Billy Buck is a strong, weathered man. He brushes the horses in the stable with deliberate grace, until he hears the triangle ring and goes to the house for breakfast. Because he is only a cow hand, he waits for the family to come down to breakfast first. The ringing of the triangle has just woken Jody up; he dresses immediately and goes down to breakfast. When his father and Billy come in, he can tell from the sound of their footsteps that they are wearing boots, which means they must be going somewhere. But Jody is afraid to ask his father where they are going, as his father is a "disciplinarian."

Before going to school, Jody takes a short walk around the grounds. The dogs Smasher and Doubletree Mutt follow. He notes the whitewashed house and the nearby bunkhouse, where Billy lives. He is standing near the cypress tree, underneath which is a big black kettle where pigs are scalded. He watches some buzzards circling at a distance, and hates them. On his way back to the house, he squashes a small watermelon, but is ashamed of himself for doing so.

After returning from school, Jody's mother scolds him for being careless with his chores. After completing them, he goes out to play with his rifle. His father does not yet allow Jody to have bullets for his rifle, but he enjoys aiming it at things. That night, his father and Billy return, and Jody's father instructs him to get to bed, as he has something special for him to do in the morning.

The next morning Jody is excited to see what his father wants. In the barn, his father and Billy show him a new red pony, and tell him it is his. Jody is choked with excitement and pride. Jody names the pony Gabilan, after the most fantastic things he can think of, the Gabilan Mountains. His father, a man who doesn't like to show emotion, is embarrassed and leaves the barn. After school that day, Jody brings a gang of six boys to look at his new pony. He is glad when they leave, so he can acquaint himself with the pony in private. As he grooms the pony, he almost forgets his chores, but his mother is not mad; in fact she is proud of the interest the boy takes in his horse.


In the first few pages of The Gift, Steinbeck introduces all the main characters that will populate the novel. Jody's father, Carl Tiflin, is a man who wants to raise his son right. He is stern, and doesn't like to show emotion. Billy Buck is more open, and he is the closest thing Jody has to a peer. Jody's mother is caring and quiet; she will not play a large role in any of the stories but the last.
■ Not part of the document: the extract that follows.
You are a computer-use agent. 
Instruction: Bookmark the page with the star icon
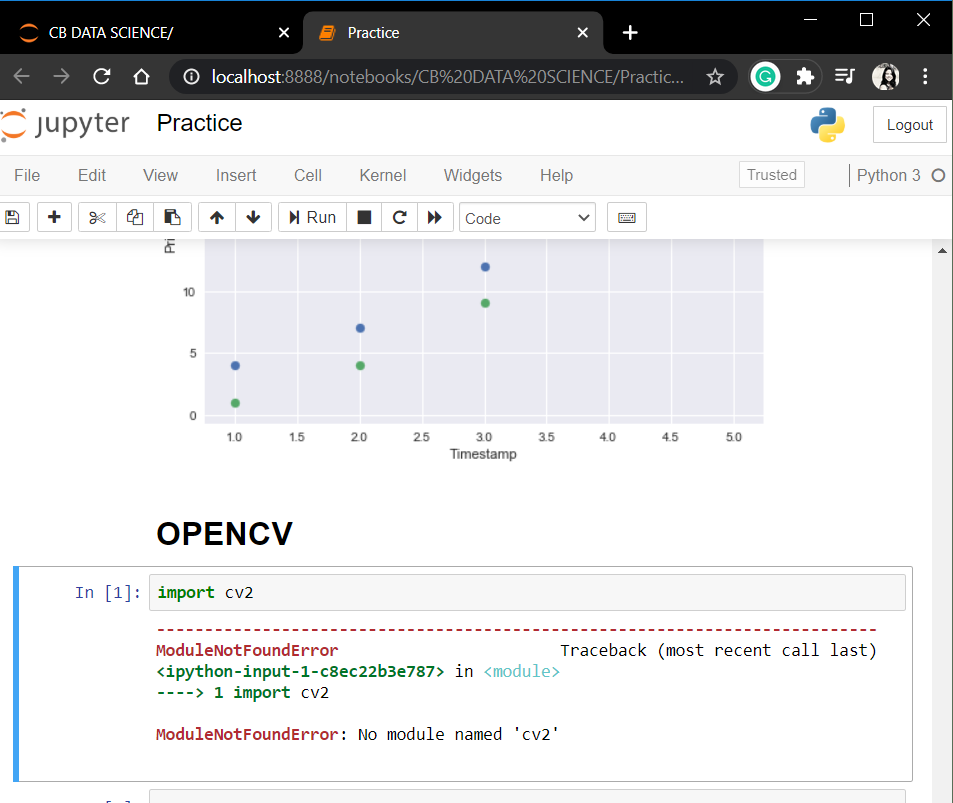pos(713,76)
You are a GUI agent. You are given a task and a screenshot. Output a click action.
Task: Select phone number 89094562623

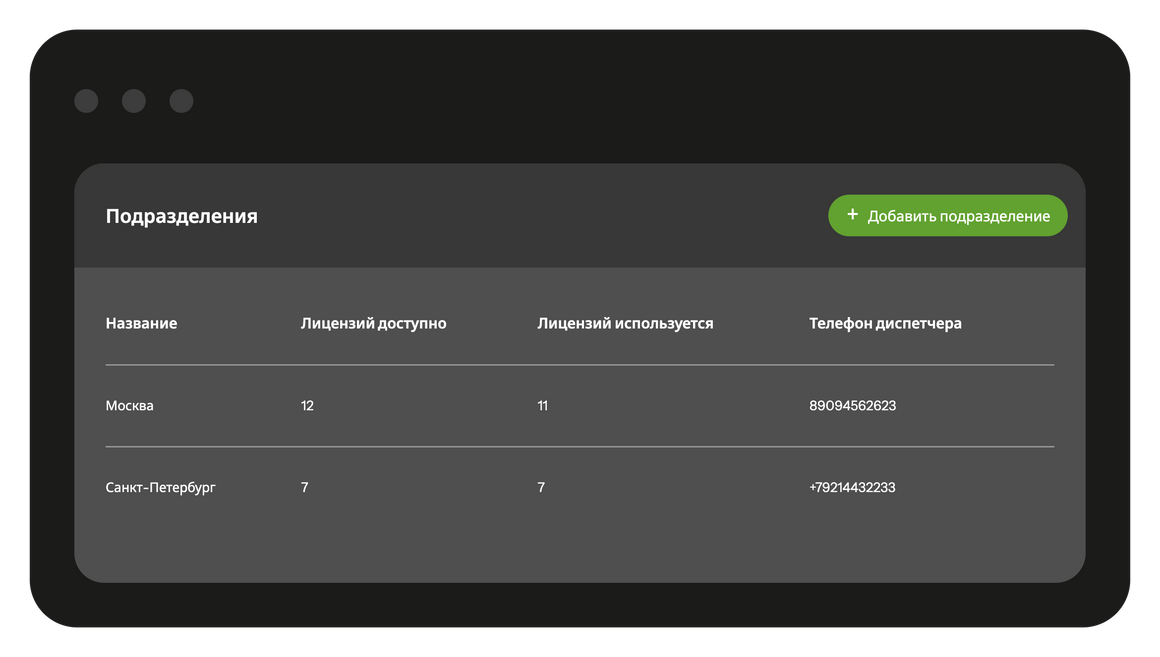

Even the two dogs who pop up as minor characters throughout the novel play a role in the first few pages.

Steinbeck also introduces the daily routine that dominates ranch life. Every morning, Jody's mother rings a triangle announcing breakfast, the same thing happens at supper. Dinner, the mid-day meal, is probably no different. Jody has certain chores (filling the woodbox, finding hidden eggs) that he continues to perform throughout the novel. Steinbeck's writing style is simple. He writes in short, easily understandable sentences and paragraphs. This combination of simple writing and matter-of-fact portrayal of everyday routines and events identify Steinbeck as a realist writer.
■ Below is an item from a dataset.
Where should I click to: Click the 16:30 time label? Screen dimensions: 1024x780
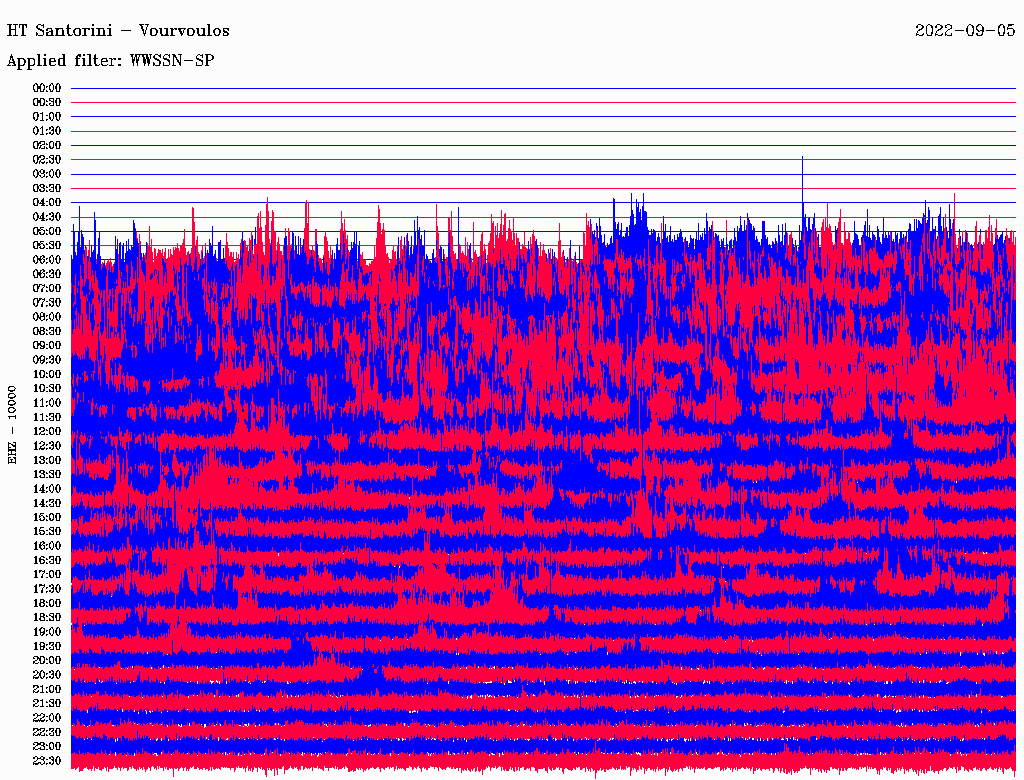point(47,561)
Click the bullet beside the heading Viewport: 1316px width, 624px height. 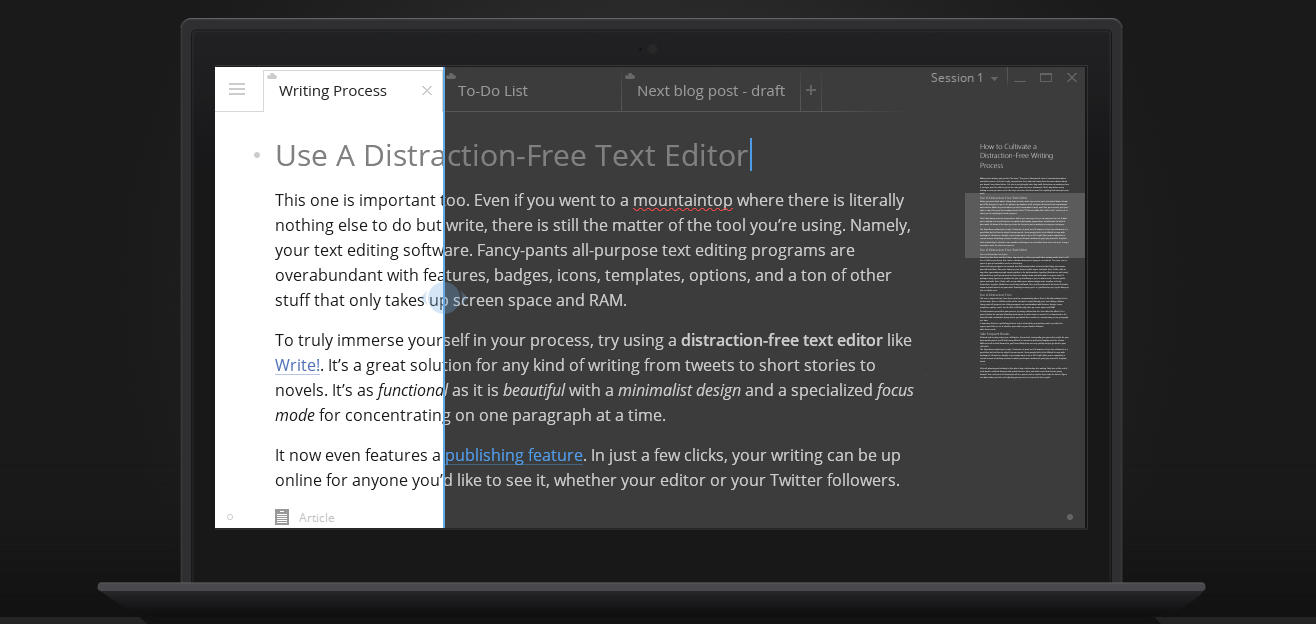[257, 155]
In accordance with his unadorned style, Steinbeck's symbolism and foreshadowing are fairly obvious. The buzzards, carrion eaters, foreshadow a death. The dark cypress tree, with its big black kettle where pigs are slaughtered, is associated with darkness, even evil, throughout the novel. These simple associations go a long way towards elegantly defining the world as Jody sees it. Being a child, his understanding is fairly straightforward: he hates things that remind of death; he loves those things that give him access to some sort of adventure.